La vita, la fantasia, la realtà, la fuga, le infinite possibilità della mente tra potere, creazione e follia. Semifinalista nella CENTESIMA EDIZIONE di Minuti Contati, un racconto di Eugene Fitzherbert.
Aveva firmato il suo primo quadro con lo pseudonimo di Brahma, il Dio della Creazione, seguendo un consiglio della sua Liz.
Divenne famoso: i critici adoravano la sua arte, fatta di segni sanguigni e profondi, con pennellate dure che tratteggiavano anime disperate perse nella loro angoscia. Aveva imparato a cogliere i dietro-le-quinte dell’esistenza umana: che fosse una Danzatrice, un Banchiere o un Professore, gli occhi dei suoi soggetti scintillavano di una luce feroce, devastata, specchio di una società malata.
Una mattina di gennaio, la sua Liz gli chiese di farle un ritratto. «Certo, mia Musa!»
Quando prese il pennello in mano, la natura di Brahma prese il sopravvento sull’Uomo che amava Liz e mise su tela quello che la ragazza mai avrebbe immaginato di possedere. La potenza di quel quadro, con i colori scuri che cozzavano con le tinte pallide della carnagione della sua Musa dallo sguardo spezzato, fu devastante,.
Non seppe mai cosa emerse dalle pieghe della mente di Liz, ma ad aprile la ragazza si sgretolò e seguì la via più breve che porta sul selciato.
Brahma ne fu distrutto.
Si dedicò solo a nature morte, paesaggi o oggetti inanimati e mai più avrebbe incrociato con il pennello lo sguardo di un essere umano.

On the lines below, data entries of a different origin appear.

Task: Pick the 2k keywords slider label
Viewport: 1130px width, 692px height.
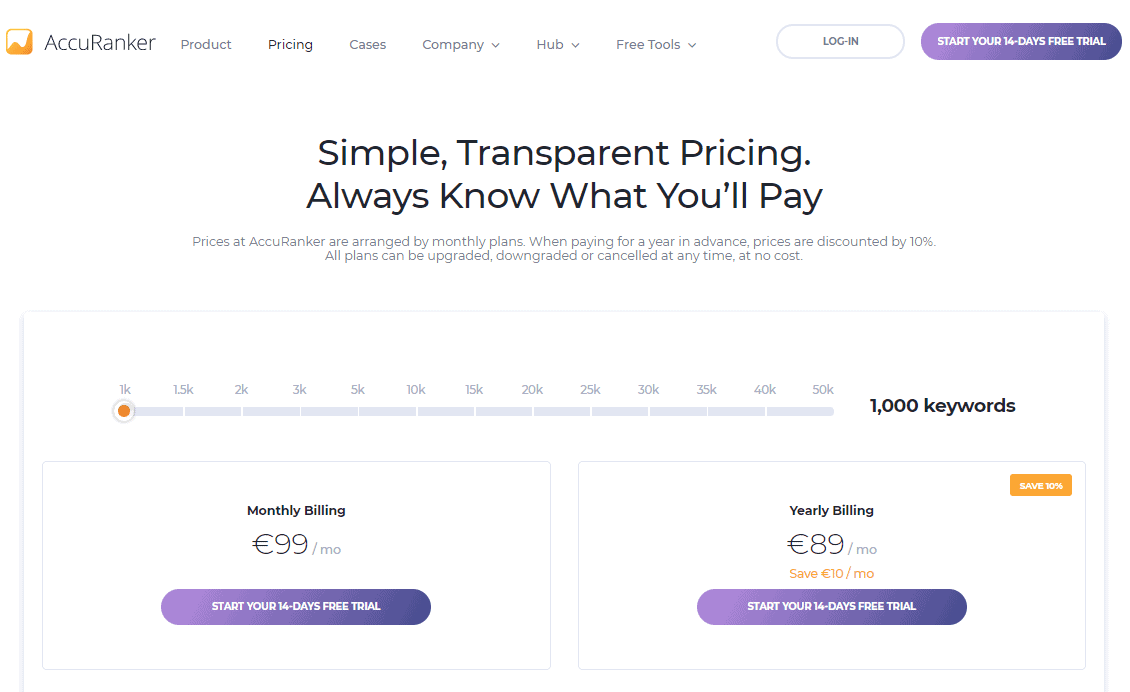Action: click(241, 390)
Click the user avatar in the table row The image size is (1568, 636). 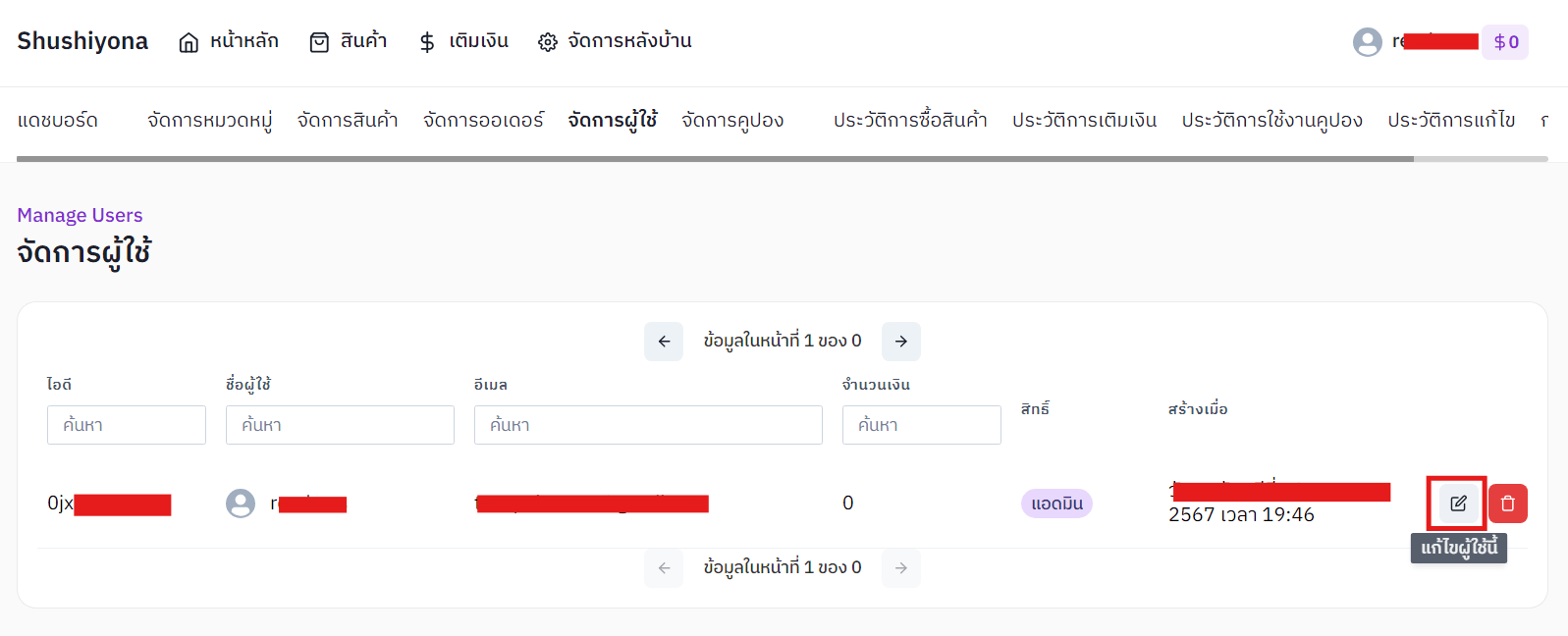(x=241, y=504)
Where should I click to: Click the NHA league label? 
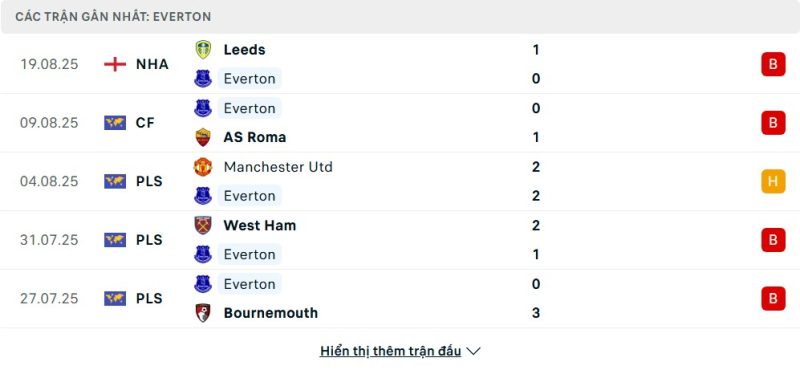[152, 64]
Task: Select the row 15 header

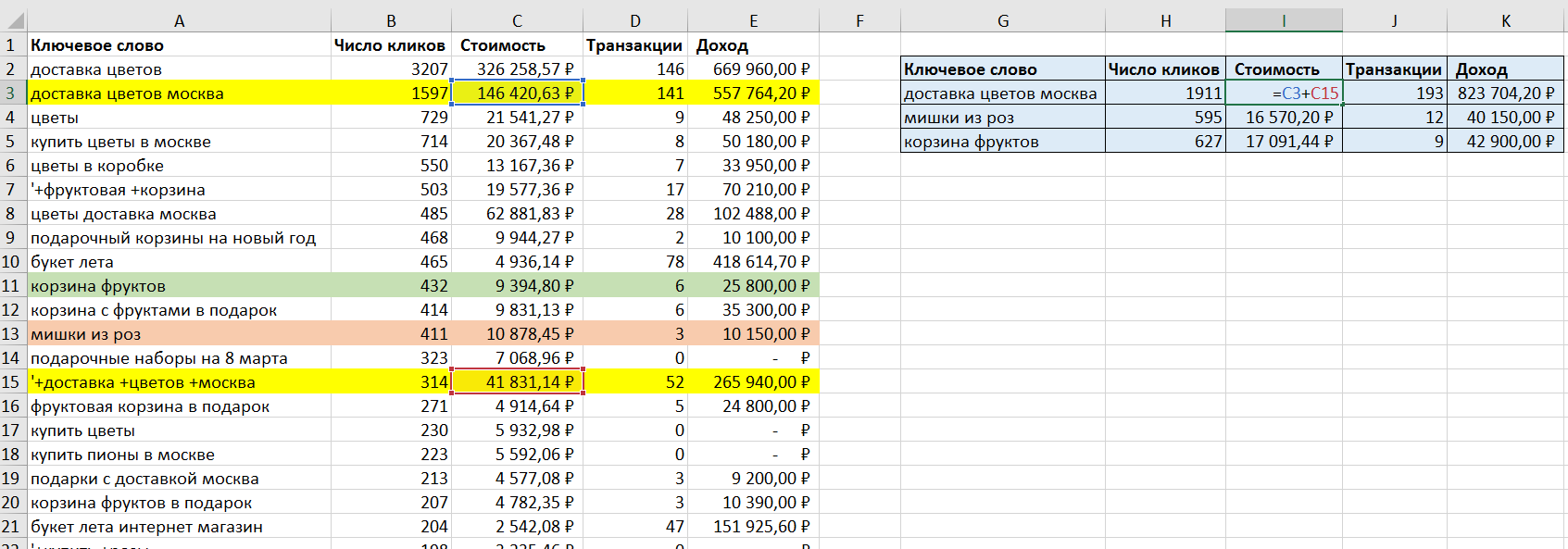Action: coord(12,382)
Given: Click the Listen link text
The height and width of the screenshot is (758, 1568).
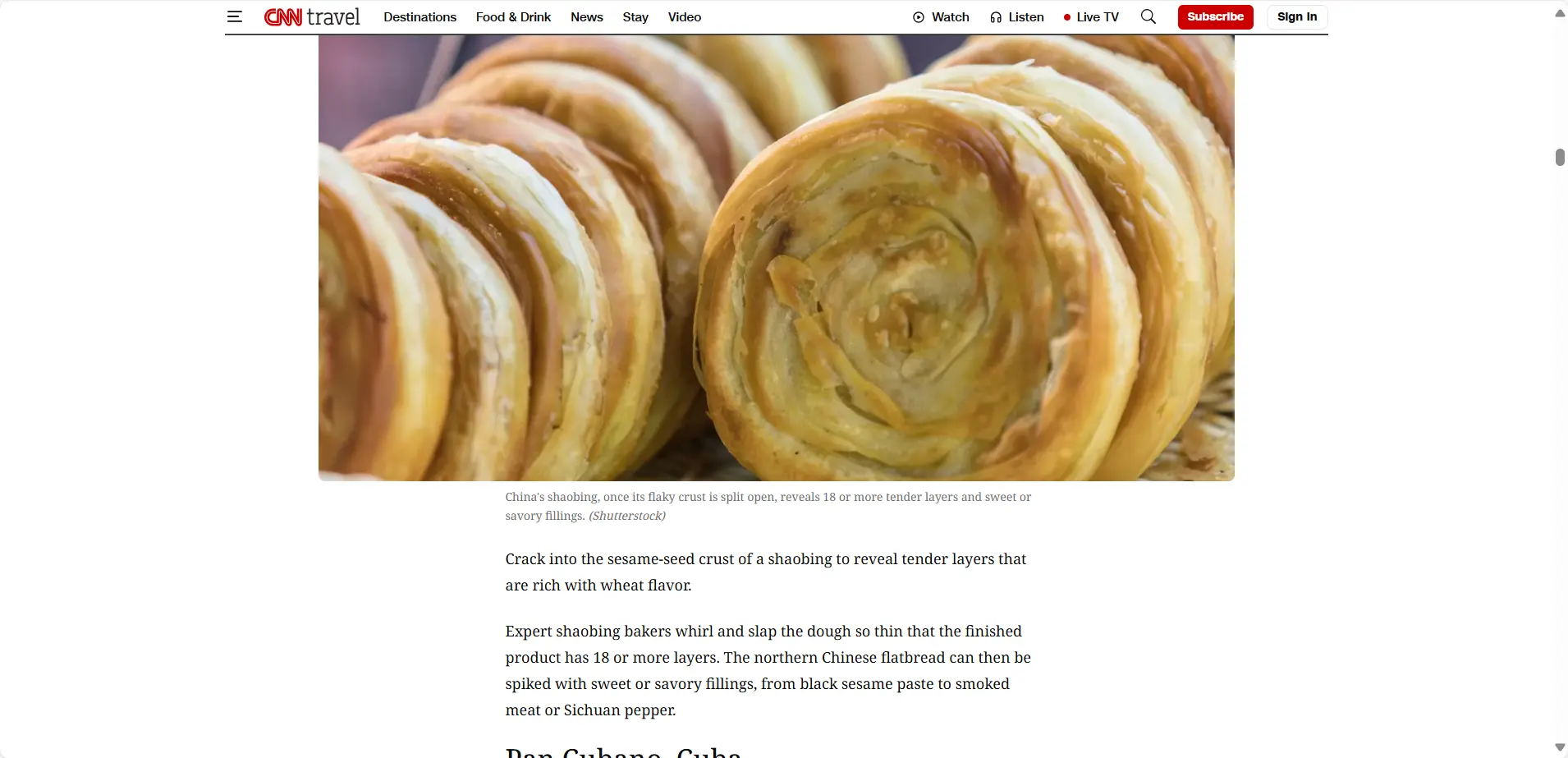Looking at the screenshot, I should click(x=1026, y=17).
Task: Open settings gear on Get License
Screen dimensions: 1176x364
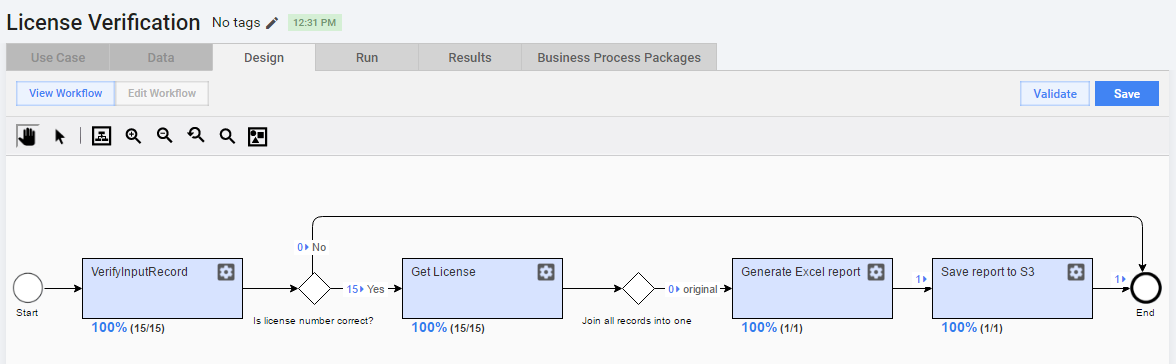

Si rintanò nel suo attico, lavorando forsennatamente alla sua opera più monumentale e dettagliata: la ripresa panoramica della Città, grigia di cemento, sospesa in una luce crepuscolare, sconfinata: i palazzi alti del Distretto Economico, i Bassifondi di mattoni sbrecciati, giù fino alla vecchia Discarica.
Dopo sei mesi, guardando fuori dalla finestra da dove Liz aveva spiccato il balzo, la sua visione della Città era terminata. Con una conclusiva pennellata data con la violenza di un urlo trattenuto, Brahma appose la firma al suo ultimo quadro e si fermò ad ammirarlo. Adorava la completa assenza delle persone, con le loro ossessioni e la loro disperazione.
Staccò la tela dal cavalletto e la poggiò a terra, a faccia in su. Con movimenti misurati, salì sul tavolino dove faceva gli schizzi preparatori. Avvicinò i piedi al bordo, incombendo come un gigante sulla Città. Poi, quasi senza pensarci, fece un passo avanti, nel vuoto, verso quel metro e dieci centimetri che lo separava dal pavimento e chiuse gli occhi.
Avvertì solo una sollecitazione all’orecchio interno e si trovò per strada, nella via principale della sua Città, immerso in una luce quasi crepuscolare: da una parte c’erano i grattacieli del Distretto Economico, dall’altra i Bassifondi, e in fondo la Discarica.
Era finito dentro la Città che aveva creato!
Urlò per liberarsi dalla tensione emotiva che lo aveva ingolfato fino ad allora. Si mise una mano in tasca e trovò un mozzicone di matita. Si accovacciò e cominciò a tratteggiare il volto di Liz. ‘Il lavoro non è ancora finito…’ Lo sguardo allegro della sua Musa emerse dallo stesso selciato su cui si era frantumato. Quando lei gli sorrise, Brahma capì che si poteva rifare tutto da capo.